Deputy PM Warren Truss to resign from politics
DEPUTY Prime Minister and Wide Bay MP Warren Truss is expected to announce his plans to retire from politics.
Speculation over his future in politics has been a constant in recent weeks, with the Nationals Leader asked about his future plans at almost every public appearance.
Cabinet Secretary Arthur Sinodino has told Sky News that Mr Truss will make a statement about his future tomorrow.
Fairfax Media is reporting Mr Truss is not expected to step aside as Deputy Prime Minister until March 17, which would allow Prime Minister Malcolm Turnbull time to adjust his government.

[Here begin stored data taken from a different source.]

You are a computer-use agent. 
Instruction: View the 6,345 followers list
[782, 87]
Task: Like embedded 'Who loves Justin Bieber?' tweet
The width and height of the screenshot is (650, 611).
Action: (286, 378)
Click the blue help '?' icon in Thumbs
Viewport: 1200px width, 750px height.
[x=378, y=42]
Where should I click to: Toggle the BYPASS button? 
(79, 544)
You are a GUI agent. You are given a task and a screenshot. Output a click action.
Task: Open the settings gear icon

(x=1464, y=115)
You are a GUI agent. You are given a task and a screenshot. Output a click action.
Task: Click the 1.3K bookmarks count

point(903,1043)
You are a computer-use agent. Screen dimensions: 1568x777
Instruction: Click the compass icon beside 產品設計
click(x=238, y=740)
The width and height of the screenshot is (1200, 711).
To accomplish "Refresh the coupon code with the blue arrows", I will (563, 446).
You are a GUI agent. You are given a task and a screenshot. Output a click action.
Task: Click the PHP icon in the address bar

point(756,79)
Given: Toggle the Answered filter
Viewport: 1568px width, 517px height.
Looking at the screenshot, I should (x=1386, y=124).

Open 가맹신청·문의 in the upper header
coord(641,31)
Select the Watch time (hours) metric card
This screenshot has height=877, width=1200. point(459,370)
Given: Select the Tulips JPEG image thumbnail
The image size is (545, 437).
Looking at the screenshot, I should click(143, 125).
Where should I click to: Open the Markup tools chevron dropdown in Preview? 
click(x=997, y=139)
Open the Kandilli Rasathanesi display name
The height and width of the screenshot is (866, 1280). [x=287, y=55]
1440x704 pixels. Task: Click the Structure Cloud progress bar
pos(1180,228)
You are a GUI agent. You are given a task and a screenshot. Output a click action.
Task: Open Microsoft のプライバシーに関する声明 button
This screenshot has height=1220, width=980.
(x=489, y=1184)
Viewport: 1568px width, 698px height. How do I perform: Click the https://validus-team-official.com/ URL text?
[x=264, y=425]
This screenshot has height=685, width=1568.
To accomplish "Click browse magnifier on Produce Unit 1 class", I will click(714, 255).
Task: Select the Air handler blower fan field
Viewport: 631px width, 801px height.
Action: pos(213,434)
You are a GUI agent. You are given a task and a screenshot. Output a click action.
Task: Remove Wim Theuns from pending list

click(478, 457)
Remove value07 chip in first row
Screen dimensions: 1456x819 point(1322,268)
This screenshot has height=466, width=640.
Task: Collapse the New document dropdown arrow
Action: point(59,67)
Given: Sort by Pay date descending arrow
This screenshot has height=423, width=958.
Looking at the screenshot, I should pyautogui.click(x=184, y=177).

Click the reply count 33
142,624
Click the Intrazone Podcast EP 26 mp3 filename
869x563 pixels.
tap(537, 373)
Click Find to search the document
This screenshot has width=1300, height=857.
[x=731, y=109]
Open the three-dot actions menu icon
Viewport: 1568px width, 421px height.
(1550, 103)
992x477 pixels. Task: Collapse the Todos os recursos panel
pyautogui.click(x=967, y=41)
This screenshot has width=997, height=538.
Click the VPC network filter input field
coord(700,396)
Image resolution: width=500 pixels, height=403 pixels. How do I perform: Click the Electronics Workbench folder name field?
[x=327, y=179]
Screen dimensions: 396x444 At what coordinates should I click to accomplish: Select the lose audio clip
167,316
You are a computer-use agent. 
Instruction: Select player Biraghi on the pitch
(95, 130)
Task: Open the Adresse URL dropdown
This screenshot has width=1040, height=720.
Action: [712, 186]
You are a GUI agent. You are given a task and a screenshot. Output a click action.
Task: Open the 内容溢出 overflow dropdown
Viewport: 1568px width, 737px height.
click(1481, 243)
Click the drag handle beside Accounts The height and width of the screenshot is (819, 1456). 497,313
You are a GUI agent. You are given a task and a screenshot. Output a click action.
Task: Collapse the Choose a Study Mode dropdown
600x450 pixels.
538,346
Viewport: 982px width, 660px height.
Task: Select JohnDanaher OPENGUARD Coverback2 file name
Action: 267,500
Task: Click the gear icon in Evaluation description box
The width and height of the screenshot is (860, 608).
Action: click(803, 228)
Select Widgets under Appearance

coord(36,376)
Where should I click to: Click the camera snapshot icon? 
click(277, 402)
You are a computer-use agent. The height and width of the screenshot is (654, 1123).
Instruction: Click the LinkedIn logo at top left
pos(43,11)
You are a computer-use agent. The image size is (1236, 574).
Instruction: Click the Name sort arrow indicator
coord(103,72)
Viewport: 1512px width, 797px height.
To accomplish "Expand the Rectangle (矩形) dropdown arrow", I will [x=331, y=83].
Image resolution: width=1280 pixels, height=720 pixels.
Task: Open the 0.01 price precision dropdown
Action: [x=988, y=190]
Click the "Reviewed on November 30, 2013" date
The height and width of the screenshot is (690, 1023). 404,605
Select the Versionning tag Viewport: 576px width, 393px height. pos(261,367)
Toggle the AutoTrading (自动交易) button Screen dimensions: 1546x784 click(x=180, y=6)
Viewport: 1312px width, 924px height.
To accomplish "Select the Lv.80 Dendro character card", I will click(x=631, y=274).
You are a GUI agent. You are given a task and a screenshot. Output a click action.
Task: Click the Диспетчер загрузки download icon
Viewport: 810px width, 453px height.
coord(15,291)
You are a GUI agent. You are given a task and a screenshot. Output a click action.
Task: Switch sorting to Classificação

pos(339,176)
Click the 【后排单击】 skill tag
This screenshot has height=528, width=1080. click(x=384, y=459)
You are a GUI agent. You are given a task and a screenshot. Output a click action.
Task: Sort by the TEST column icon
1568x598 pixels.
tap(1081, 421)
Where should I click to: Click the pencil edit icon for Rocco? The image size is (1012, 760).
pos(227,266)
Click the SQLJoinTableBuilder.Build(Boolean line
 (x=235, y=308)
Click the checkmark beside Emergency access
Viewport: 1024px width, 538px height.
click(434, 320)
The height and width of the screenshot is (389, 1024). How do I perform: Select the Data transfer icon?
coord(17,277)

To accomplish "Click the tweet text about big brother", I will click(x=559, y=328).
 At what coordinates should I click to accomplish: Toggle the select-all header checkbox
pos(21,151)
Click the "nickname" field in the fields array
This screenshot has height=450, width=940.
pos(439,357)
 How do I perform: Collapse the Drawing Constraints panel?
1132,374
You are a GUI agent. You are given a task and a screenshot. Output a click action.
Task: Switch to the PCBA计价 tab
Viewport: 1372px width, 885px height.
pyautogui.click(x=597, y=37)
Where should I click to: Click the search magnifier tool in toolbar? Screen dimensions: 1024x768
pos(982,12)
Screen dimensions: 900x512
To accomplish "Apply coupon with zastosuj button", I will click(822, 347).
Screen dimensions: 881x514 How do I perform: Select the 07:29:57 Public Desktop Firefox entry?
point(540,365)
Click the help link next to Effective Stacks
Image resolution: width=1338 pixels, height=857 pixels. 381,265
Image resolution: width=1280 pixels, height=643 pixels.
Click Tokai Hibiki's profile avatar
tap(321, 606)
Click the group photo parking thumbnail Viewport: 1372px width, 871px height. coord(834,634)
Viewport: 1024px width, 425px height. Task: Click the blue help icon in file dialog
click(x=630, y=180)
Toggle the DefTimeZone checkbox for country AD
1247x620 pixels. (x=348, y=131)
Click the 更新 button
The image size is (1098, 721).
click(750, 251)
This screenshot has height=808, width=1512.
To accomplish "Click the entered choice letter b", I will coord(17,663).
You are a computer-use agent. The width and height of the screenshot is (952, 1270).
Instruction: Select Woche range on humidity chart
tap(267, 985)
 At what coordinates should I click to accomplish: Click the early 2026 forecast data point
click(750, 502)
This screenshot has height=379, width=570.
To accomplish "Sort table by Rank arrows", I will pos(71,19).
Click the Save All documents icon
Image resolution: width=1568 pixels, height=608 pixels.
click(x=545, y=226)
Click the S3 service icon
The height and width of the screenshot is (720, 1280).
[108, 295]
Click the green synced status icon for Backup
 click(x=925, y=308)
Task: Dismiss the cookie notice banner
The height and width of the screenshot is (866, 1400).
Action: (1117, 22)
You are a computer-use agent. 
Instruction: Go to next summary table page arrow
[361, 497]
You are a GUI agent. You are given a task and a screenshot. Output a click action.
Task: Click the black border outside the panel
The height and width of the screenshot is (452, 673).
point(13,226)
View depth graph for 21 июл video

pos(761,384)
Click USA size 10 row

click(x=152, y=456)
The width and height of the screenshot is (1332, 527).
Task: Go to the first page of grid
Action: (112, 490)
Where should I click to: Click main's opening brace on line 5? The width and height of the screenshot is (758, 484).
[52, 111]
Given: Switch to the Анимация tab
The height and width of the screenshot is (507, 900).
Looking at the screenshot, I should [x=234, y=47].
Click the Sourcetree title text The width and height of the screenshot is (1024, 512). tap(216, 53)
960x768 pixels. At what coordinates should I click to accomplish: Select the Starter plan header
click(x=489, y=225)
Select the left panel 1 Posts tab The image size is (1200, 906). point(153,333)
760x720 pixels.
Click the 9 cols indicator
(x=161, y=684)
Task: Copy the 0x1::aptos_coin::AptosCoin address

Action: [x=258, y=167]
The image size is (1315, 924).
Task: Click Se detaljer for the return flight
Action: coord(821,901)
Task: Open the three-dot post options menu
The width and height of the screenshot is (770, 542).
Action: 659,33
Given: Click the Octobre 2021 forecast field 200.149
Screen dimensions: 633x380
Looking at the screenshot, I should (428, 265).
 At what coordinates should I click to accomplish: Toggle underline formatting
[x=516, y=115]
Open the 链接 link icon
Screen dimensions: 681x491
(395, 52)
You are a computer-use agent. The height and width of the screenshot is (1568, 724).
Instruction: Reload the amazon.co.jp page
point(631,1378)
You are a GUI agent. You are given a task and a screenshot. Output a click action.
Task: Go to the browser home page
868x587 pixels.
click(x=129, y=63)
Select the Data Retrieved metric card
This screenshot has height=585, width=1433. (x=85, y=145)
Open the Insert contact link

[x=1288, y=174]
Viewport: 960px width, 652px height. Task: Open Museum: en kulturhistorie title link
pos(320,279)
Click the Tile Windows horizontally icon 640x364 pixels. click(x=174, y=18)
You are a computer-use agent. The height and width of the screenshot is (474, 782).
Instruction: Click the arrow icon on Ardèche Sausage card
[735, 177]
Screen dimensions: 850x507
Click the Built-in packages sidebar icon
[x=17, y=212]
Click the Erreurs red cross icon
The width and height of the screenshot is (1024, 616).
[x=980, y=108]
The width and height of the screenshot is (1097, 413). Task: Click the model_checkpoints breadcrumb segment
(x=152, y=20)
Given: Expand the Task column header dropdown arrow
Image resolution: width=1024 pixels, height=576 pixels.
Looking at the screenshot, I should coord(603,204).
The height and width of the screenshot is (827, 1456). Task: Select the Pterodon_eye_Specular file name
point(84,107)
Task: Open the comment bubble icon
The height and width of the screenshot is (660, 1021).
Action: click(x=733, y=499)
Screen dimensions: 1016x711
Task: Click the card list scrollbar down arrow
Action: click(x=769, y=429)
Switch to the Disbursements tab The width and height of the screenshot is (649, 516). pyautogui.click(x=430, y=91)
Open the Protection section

Trade Minister Andrew Robb is also expected to make public his plans to leave Parliament on Thursday.
The Nationals are likely to anoint Agriculture Minister Barnaby Joyce as his successor, meaning that an open leadership ballot is not assured.
Opposition Leader Bill Shorten described the loss of Mr Truss and Mr Robb as a sign of "chaos" in the Coalition Cabinet.
"It's only a matter of time before Malcolm Turnbull stands in his courtyard to tell Australians that 'good government starts today'," Mr Shorten said.
"Malcolm Turnbull should be focused on Australian jobs , but he is completely paralysed by Ministers who are only worried about their own."
Mr Truss was first elected to Parliament in 1990 and has led the party since late 2007.
TRUSS WILL NO LONGER BE THE NATIONALS' STEADY HAND
AFTER almost 26 years in federal parliament and a lifetime of involvement in agri-politics, Deputy Prime Minister Warren Truss is expected to call time on his parliamentary career on Thursday.
Mr Truss, the 12th federal leader of the Nationals, has held the top job in the party since 2007 after entering parliament in 1990 as the Member for Wide Bay.
Widely acknowledged as a "steady hand" on the tiller of the junior Coalition partner, Mr Truss was expected to make the official announcement in Canberra, the ABC reported.
Mr Truss held several ministries in the Howard, Abbott and Turnbull governments - agriculture, transport, trade and customs and consumer affairs.
As well as being Deputy Prime Minister, Mr Truss has been responsible for infrastructure and regional development since the 2013 election.
Mr Truss's expected announcement comes as the former federal director of the Liberal Party, Trade Minister Andrew Robb, is also expected to call it quits.
Mr Robb is the Member for Goldstein in Melbourne's bayside and was instrumental in driving Australia's free trade agreements with China, Korea and Japan signed under the current government.
Pending the announcement, attention in Canberra now turns to the deputy leader of the Nationals, Barnaby Joyce, who has long coveted the top job.
But, with several Nationals MPs privately opposed to Mr Joyce taking the leadership, he is not assumed to become leader.
Among the contenders expected to vie for either a deputy role under Mr Joyce or compete for the top job were Riverina region's Michael McCormack, Gippsland's Darren Chester and northern New South Wales's Luke Hartsuyker.